## PROBLEM DETAILS
Reproduce the following lines verbatim, preserving every character and line break.

::::::

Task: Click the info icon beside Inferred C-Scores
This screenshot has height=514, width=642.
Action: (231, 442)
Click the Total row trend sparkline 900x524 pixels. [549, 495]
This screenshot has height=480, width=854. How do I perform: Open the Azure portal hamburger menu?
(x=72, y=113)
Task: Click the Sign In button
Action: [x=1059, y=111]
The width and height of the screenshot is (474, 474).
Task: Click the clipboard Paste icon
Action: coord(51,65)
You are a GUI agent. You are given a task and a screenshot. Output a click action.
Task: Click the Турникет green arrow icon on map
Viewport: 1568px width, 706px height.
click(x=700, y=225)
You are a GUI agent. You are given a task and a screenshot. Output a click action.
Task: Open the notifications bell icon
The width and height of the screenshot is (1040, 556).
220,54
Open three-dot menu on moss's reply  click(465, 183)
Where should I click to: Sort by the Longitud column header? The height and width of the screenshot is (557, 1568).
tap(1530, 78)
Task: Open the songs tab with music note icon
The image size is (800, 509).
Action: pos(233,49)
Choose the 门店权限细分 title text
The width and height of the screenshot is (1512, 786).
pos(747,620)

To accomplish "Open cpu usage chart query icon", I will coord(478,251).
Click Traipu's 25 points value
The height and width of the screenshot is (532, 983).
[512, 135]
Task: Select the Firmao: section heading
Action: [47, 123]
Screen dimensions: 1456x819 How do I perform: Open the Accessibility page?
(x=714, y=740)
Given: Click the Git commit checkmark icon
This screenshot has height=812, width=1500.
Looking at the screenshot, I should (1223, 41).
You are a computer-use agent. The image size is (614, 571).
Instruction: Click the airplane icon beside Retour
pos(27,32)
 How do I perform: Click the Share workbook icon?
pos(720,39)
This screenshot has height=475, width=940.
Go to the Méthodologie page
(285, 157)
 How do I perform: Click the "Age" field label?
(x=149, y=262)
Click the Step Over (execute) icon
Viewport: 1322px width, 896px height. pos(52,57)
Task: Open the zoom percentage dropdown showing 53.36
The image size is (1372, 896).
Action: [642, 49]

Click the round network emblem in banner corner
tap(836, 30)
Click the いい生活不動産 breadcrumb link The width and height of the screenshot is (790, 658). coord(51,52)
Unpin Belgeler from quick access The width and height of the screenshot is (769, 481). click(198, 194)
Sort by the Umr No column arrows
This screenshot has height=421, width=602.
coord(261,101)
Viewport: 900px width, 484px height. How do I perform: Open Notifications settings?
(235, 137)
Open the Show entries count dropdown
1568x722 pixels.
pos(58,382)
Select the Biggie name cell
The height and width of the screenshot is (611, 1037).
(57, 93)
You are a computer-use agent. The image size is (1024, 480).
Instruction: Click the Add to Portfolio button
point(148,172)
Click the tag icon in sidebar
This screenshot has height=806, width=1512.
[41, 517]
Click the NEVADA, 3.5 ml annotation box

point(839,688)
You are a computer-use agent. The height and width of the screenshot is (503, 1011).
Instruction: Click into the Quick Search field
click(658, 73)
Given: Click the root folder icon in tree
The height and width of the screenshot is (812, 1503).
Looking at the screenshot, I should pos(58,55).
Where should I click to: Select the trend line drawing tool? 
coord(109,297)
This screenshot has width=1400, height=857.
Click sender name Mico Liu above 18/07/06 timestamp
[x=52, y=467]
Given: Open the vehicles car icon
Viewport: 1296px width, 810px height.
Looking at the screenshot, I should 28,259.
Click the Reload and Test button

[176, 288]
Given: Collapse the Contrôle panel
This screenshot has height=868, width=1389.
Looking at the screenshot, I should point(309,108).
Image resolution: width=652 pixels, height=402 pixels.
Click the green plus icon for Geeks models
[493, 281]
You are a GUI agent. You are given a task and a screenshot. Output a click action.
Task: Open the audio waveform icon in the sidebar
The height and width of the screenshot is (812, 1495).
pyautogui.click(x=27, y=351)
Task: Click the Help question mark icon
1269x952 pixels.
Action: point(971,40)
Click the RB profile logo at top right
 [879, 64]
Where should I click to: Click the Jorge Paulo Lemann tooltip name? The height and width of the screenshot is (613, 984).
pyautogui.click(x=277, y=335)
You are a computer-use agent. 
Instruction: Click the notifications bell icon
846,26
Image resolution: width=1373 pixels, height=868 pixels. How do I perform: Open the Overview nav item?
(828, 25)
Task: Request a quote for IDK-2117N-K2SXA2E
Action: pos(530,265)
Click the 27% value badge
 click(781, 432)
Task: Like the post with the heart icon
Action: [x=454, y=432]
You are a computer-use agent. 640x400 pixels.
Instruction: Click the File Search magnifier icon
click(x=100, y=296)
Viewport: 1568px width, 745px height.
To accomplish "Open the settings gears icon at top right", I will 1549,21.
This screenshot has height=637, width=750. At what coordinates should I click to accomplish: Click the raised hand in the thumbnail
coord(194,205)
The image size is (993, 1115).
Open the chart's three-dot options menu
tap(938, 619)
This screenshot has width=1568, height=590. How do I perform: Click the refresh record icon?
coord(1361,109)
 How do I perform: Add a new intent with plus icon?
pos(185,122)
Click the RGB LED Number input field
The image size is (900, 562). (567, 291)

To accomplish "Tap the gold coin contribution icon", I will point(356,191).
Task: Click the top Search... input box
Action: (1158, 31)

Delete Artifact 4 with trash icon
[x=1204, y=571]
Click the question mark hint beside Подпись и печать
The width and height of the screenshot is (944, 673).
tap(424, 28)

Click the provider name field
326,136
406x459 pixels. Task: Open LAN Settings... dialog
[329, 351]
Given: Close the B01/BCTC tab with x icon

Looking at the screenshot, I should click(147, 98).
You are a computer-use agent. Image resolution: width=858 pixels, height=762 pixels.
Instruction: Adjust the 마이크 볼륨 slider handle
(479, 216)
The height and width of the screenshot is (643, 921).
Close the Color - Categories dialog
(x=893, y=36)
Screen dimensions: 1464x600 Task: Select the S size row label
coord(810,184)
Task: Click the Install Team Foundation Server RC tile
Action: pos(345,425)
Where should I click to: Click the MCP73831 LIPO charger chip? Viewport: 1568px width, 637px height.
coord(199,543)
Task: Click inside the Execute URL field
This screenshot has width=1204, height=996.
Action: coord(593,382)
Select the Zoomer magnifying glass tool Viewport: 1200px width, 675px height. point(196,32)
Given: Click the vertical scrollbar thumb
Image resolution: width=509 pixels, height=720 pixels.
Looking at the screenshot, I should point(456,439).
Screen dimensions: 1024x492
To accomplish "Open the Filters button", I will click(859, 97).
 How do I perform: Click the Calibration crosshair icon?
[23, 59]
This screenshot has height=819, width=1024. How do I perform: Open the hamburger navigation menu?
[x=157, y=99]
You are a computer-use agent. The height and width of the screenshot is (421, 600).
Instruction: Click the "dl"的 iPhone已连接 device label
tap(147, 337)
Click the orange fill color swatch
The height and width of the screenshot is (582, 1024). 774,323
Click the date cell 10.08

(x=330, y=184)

::::::

## REPLY TO THE EXERCISE
Task: Click the info icon beside Inferred C-Scores
This screenshot has height=514, width=642.
Action: (231, 442)
Click the Total row trend sparkline 900x524 pixels. [549, 495]
This screenshot has height=480, width=854. How do I perform: Open the Azure portal hamburger menu?
(x=72, y=113)
Task: Click the Sign In button
Action: [x=1059, y=111]
The width and height of the screenshot is (474, 474).
Task: Click the clipboard Paste icon
Action: coord(51,65)
You are a GUI agent. You are given a task and a screenshot. Output a click action.
Task: Click the Турникет green arrow icon on map
Viewport: 1568px width, 706px height.
click(x=700, y=225)
You are a GUI agent. You are given a task and a screenshot. Output a click action.
Task: Open the notifications bell icon
The width and height of the screenshot is (1040, 556).
220,54
Open three-dot menu on moss's reply  click(465, 183)
Where should I click to: Sort by the Longitud column header? The height and width of the screenshot is (557, 1568).
tap(1530, 78)
Task: Open the songs tab with music note icon
The image size is (800, 509).
Action: pos(233,49)
Choose the 门店权限细分 title text
The width and height of the screenshot is (1512, 786).
pos(747,620)

To accomplish "Open cpu usage chart query icon", I will coord(478,251).
Click Traipu's 25 points value
The height and width of the screenshot is (532, 983).
[512, 135]
Task: Select the Firmao: section heading
Action: [47, 123]
Screen dimensions: 1456x819 How do I perform: Open the Accessibility page?
(x=714, y=740)
Given: Click the Git commit checkmark icon
This screenshot has height=812, width=1500.
Looking at the screenshot, I should (1223, 41).
You are a computer-use agent. The image size is (614, 571).
Instruction: Click the airplane icon beside Retour
pos(27,32)
 How do I perform: Click the Share workbook icon?
pos(720,39)
This screenshot has height=475, width=940.
Go to the Méthodologie page
(285, 157)
 How do I perform: Click the "Age" field label?
(x=149, y=262)
Click the Step Over (execute) icon
Viewport: 1322px width, 896px height. pos(52,57)
Task: Open the zoom percentage dropdown showing 53.36
The image size is (1372, 896).
Action: [642, 49]

Click the round network emblem in banner corner
tap(836, 30)
Click the いい生活不動産 breadcrumb link The width and height of the screenshot is (790, 658). coord(51,52)
Unpin Belgeler from quick access The width and height of the screenshot is (769, 481). click(198, 194)
Sort by the Umr No column arrows
This screenshot has height=421, width=602.
coord(261,101)
Viewport: 900px width, 484px height. How do I perform: Open Notifications settings?
(235, 137)
Open the Show entries count dropdown
1568x722 pixels.
pos(58,382)
Select the Biggie name cell
The height and width of the screenshot is (611, 1037).
(57, 93)
You are a computer-use agent. The image size is (1024, 480).
Instruction: Click the Add to Portfolio button
point(148,172)
Click the tag icon in sidebar
This screenshot has height=806, width=1512.
[41, 517]
Click the NEVADA, 3.5 ml annotation box

point(839,688)
You are a computer-use agent. The height and width of the screenshot is (503, 1011).
Instruction: Click into the Quick Search field
click(658, 73)
Given: Click the root folder icon in tree
The height and width of the screenshot is (812, 1503).
Looking at the screenshot, I should pos(58,55).
Where should I click to: Select the trend line drawing tool? 
coord(109,297)
This screenshot has width=1400, height=857.
Click sender name Mico Liu above 18/07/06 timestamp
[x=52, y=467]
Given: Open the vehicles car icon
Viewport: 1296px width, 810px height.
Looking at the screenshot, I should 28,259.
Click the Reload and Test button

[176, 288]
Given: Collapse the Contrôle panel
This screenshot has height=868, width=1389.
Looking at the screenshot, I should point(309,108).
Image resolution: width=652 pixels, height=402 pixels.
Click the green plus icon for Geeks models
[493, 281]
You are a GUI agent. You are given a task and a screenshot. Output a click action.
Task: Open the audio waveform icon in the sidebar
The height and width of the screenshot is (812, 1495).
pyautogui.click(x=27, y=351)
Task: Click the Help question mark icon
1269x952 pixels.
Action: point(971,40)
Click the RB profile logo at top right
 [879, 64]
Where should I click to: Click the Jorge Paulo Lemann tooltip name? The height and width of the screenshot is (613, 984).
pyautogui.click(x=277, y=335)
You are a computer-use agent. 
Instruction: Click the notifications bell icon
846,26
Image resolution: width=1373 pixels, height=868 pixels. How do I perform: Open the Overview nav item?
(828, 25)
Task: Request a quote for IDK-2117N-K2SXA2E
Action: pos(530,265)
Click the 27% value badge
 click(781, 432)
Task: Like the post with the heart icon
Action: [x=454, y=432]
You are a computer-use agent. 640x400 pixels.
Instruction: Click the File Search magnifier icon
click(x=100, y=296)
Viewport: 1568px width, 745px height.
To accomplish "Open the settings gears icon at top right", I will 1549,21.
This screenshot has height=637, width=750. At what coordinates should I click to accomplish: Click the raised hand in the thumbnail
coord(194,205)
The image size is (993, 1115).
Open the chart's three-dot options menu
tap(938, 619)
This screenshot has width=1568, height=590. How do I perform: Click the refresh record icon?
coord(1361,109)
 How do I perform: Add a new intent with plus icon?
pos(185,122)
Click the RGB LED Number input field
The image size is (900, 562). (567, 291)

To accomplish "Tap the gold coin contribution icon", I will point(356,191).
Task: Click the top Search... input box
Action: (1158, 31)

Delete Artifact 4 with trash icon
[x=1204, y=571]
Click the question mark hint beside Подпись и печать
The width and height of the screenshot is (944, 673).
tap(424, 28)

Click the provider name field
326,136
406x459 pixels. Task: Open LAN Settings... dialog
[329, 351]
Given: Close the B01/BCTC tab with x icon

Looking at the screenshot, I should click(147, 98).
You are a computer-use agent. Image resolution: width=858 pixels, height=762 pixels.
Instruction: Adjust the 마이크 볼륨 slider handle
(479, 216)
The height and width of the screenshot is (643, 921).
Close the Color - Categories dialog
(x=893, y=36)
Screen dimensions: 1464x600 Task: Select the S size row label
coord(810,184)
Task: Click the Install Team Foundation Server RC tile
Action: pos(345,425)
Where should I click to: Click the MCP73831 LIPO charger chip? Viewport: 1568px width, 637px height.
coord(199,543)
Task: Click inside the Execute URL field
This screenshot has width=1204, height=996.
Action: coord(593,382)
Select the Zoomer magnifying glass tool Viewport: 1200px width, 675px height. point(196,32)
Given: Click the vertical scrollbar thumb
Image resolution: width=509 pixels, height=720 pixels.
Looking at the screenshot, I should point(456,439).
Screen dimensions: 1024x492
To accomplish "Open the Filters button", I will click(859, 97).
 How do I perform: Click the Calibration crosshair icon?
[23, 59]
This screenshot has height=819, width=1024. How do I perform: Open the hamburger navigation menu?
[x=157, y=99]
You are a computer-use agent. The height and width of the screenshot is (421, 600).
Instruction: Click the "dl"的 iPhone已连接 device label
tap(147, 337)
Click the orange fill color swatch
The height and width of the screenshot is (582, 1024). 774,323
Click the date cell 10.08

(x=330, y=184)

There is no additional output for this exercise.